PROBLEM DESCRIPTION - From the data below, restate every line word for word.

PROVIDED RECORDS -
________

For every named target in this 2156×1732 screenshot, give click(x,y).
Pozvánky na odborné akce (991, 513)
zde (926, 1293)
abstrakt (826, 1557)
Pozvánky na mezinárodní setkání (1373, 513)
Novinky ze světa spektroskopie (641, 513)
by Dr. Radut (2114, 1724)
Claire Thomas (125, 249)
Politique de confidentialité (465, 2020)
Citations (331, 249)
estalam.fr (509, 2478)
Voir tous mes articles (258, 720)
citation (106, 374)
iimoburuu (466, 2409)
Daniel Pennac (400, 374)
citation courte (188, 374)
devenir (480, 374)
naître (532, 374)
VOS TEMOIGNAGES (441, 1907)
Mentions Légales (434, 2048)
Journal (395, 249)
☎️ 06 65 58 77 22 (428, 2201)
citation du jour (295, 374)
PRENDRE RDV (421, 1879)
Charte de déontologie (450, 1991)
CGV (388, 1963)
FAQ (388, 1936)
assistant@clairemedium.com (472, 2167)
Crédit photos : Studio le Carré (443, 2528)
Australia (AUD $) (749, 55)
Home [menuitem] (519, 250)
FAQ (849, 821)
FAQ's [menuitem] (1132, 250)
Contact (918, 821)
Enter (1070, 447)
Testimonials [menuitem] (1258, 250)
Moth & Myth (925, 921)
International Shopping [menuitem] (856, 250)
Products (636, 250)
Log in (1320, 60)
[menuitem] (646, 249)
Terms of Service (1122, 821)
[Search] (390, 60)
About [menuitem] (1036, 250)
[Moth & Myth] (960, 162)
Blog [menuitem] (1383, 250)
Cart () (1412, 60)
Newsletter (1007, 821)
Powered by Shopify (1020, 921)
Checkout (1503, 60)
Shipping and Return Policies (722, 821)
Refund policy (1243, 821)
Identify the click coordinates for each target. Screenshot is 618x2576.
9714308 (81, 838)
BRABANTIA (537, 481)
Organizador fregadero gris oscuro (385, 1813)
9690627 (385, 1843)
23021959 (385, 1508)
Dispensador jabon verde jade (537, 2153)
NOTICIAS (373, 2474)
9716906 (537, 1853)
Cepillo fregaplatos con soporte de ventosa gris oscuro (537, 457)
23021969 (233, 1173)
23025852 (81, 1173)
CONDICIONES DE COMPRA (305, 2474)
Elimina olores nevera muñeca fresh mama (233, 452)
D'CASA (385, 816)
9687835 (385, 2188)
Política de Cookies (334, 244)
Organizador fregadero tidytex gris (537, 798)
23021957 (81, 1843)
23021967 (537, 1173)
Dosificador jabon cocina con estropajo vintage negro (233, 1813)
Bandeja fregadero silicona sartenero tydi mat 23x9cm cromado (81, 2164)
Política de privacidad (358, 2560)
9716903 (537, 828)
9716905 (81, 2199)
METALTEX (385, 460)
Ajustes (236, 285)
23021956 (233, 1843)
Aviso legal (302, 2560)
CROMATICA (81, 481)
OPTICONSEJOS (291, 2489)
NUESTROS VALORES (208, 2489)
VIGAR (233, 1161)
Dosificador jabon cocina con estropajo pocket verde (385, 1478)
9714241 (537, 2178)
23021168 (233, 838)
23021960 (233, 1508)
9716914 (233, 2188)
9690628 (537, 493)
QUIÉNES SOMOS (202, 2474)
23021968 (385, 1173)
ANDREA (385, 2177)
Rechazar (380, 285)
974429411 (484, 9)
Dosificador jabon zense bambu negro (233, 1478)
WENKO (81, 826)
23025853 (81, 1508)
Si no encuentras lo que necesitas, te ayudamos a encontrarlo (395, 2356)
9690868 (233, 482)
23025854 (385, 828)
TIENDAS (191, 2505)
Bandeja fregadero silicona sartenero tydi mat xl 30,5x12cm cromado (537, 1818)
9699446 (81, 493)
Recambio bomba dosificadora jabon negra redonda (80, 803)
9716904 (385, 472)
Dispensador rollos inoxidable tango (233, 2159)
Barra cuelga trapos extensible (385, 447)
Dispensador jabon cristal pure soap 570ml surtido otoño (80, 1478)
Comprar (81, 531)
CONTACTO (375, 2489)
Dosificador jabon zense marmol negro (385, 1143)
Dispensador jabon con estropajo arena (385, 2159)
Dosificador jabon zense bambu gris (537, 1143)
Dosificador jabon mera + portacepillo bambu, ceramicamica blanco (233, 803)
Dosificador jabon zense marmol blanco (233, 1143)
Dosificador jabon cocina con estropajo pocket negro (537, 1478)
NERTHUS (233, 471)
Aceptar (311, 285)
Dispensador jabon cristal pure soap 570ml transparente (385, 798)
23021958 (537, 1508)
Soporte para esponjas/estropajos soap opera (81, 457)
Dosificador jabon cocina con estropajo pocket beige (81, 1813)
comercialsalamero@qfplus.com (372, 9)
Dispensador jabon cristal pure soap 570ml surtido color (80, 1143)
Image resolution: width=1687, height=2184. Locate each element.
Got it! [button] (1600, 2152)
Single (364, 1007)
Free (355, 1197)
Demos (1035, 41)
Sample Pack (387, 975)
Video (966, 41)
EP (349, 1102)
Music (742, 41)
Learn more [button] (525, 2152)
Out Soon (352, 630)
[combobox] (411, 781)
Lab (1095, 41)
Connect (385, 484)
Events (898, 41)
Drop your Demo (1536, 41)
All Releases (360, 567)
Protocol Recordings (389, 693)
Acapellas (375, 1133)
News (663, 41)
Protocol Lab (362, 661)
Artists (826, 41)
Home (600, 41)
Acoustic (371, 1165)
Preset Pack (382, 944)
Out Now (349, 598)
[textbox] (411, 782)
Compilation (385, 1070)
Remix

________

RESULT -
For every named target in this 2156×1732 screenshot, give click(x,y).
Pozvánky na odborné akce (991, 513)
zde (926, 1293)
abstrakt (826, 1557)
Pozvánky na mezinárodní setkání (1373, 513)
Novinky ze světa spektroskopie (641, 513)
by Dr. Radut (2114, 1724)
Claire Thomas (125, 249)
Politique de confidentialité (465, 2020)
Citations (331, 249)
estalam.fr (509, 2478)
Voir tous mes articles (258, 720)
citation (106, 374)
iimoburuu (466, 2409)
Daniel Pennac (400, 374)
citation courte (188, 374)
devenir (480, 374)
naître (532, 374)
VOS TEMOIGNAGES (441, 1907)
Mentions Légales (434, 2048)
Journal (395, 249)
☎️ 06 65 58 77 22 (428, 2201)
citation du jour (295, 374)
PRENDRE RDV (421, 1879)
Charte de déontologie (450, 1991)
CGV (388, 1963)
FAQ (388, 1936)
assistant@clairemedium.com (472, 2167)
Crédit photos : Studio le Carré (443, 2528)
Australia (AUD $) (749, 55)
Home [menuitem] (519, 250)
FAQ (849, 821)
FAQ's [menuitem] (1132, 250)
Contact (918, 821)
Enter (1070, 447)
Testimonials [menuitem] (1258, 250)
Moth & Myth (925, 921)
International Shopping [menuitem] (856, 250)
Products (636, 250)
Log in (1320, 60)
[menuitem] (646, 249)
Terms of Service (1122, 821)
[Search] (390, 60)
About [menuitem] (1036, 250)
[Moth & Myth] (960, 162)
Blog [menuitem] (1383, 250)
Cart () (1412, 60)
Newsletter (1007, 821)
Powered by Shopify (1020, 921)
Checkout (1503, 60)
Shipping and Return Policies (722, 821)
Refund policy (1243, 821)
Identify the click coordinates for each target. Screenshot is 618x2576.
9714308 (81, 838)
BRABANTIA (537, 481)
Organizador fregadero gris oscuro (385, 1813)
9690627 (385, 1843)
23021959 (385, 1508)
Dispensador jabon verde jade (537, 2153)
NOTICIAS (373, 2474)
9716906 (537, 1853)
Cepillo fregaplatos con soporte de ventosa gris oscuro (537, 457)
23021969 (233, 1173)
23025852 (81, 1173)
CONDICIONES DE COMPRA (305, 2474)
Elimina olores nevera muñeca fresh mama (233, 452)
D'CASA (385, 816)
9687835 (385, 2188)
Política de Cookies (334, 244)
Organizador fregadero tidytex gris (537, 798)
23021957 (81, 1843)
23021967 (537, 1173)
Dosificador jabon cocina con estropajo vintage negro (233, 1813)
Bandeja fregadero silicona sartenero tydi mat 23x9cm cromado (81, 2164)
Política de privacidad (358, 2560)
9716903 (537, 828)
9716905 (81, 2199)
METALTEX (385, 460)
Ajustes (236, 285)
23021956 (233, 1843)
Aviso legal (302, 2560)
CROMATICA (81, 481)
OPTICONSEJOS (291, 2489)
NUESTROS VALORES (208, 2489)
VIGAR (233, 1161)
Dosificador jabon cocina con estropajo pocket verde (385, 1478)
9714241 (537, 2178)
23021168 (233, 838)
23021960 (233, 1508)
9716914 (233, 2188)
9690628 (537, 493)
QUIÉNES SOMOS (202, 2474)
23021968 (385, 1173)
ANDREA (385, 2177)
Rechazar (380, 285)
974429411 (484, 9)
Dosificador jabon zense bambu negro (233, 1478)
WENKO (81, 826)
23025853 (81, 1508)
Si no encuentras lo que necesitas, te ayudamos a encontrarlo (395, 2356)
9690868 (233, 482)
23025854 (385, 828)
TIENDAS (191, 2505)
Bandeja fregadero silicona sartenero tydi mat xl 30,5x12cm cromado (537, 1818)
9699446 (81, 493)
Recambio bomba dosificadora jabon negra redonda (80, 803)
9716904 (385, 472)
Dispensador rollos inoxidable tango (233, 2159)
Barra cuelga trapos extensible (385, 447)
Dispensador jabon cristal pure soap 570ml surtido otoño (80, 1478)
Comprar (81, 531)
CONTACTO (375, 2489)
Dosificador jabon zense marmol negro (385, 1143)
Dispensador jabon con estropajo arena (385, 2159)
Dosificador jabon zense bambu gris (537, 1143)
Dosificador jabon mera + portacepillo bambu, ceramicamica blanco (233, 803)
Dosificador jabon zense marmol blanco (233, 1143)
Dosificador jabon cocina con estropajo pocket negro (537, 1478)
NERTHUS (233, 471)
Aceptar (311, 285)
Dispensador jabon cristal pure soap 570ml transparente (385, 798)
23021958 (537, 1508)
Soporte para esponjas/estropajos soap opera (81, 457)
Dosificador jabon cocina con estropajo pocket beige (81, 1813)
comercialsalamero@qfplus.com (372, 9)
Dispensador jabon cristal pure soap 570ml surtido color (80, 1143)
Image resolution: width=1687, height=2184. Locate each element.
Got it! [button] (1600, 2152)
Single (364, 1007)
Free (355, 1197)
Demos (1035, 41)
Sample Pack (387, 975)
Video (966, 41)
EP (349, 1102)
Music (742, 41)
Learn more [button] (525, 2152)
Out Soon (352, 630)
[combobox] (411, 781)
Lab (1095, 41)
Connect (385, 484)
Events (898, 41)
Drop your Demo (1536, 41)
All Releases (360, 567)
Protocol Recordings (389, 693)
Acapellas (375, 1133)
News (663, 41)
Protocol Lab (362, 661)
Artists (826, 41)
Home (600, 41)
Acoustic (371, 1165)
Preset Pack (382, 944)
Out Now (349, 598)
[textbox] (411, 782)
Compilation (385, 1070)
Remix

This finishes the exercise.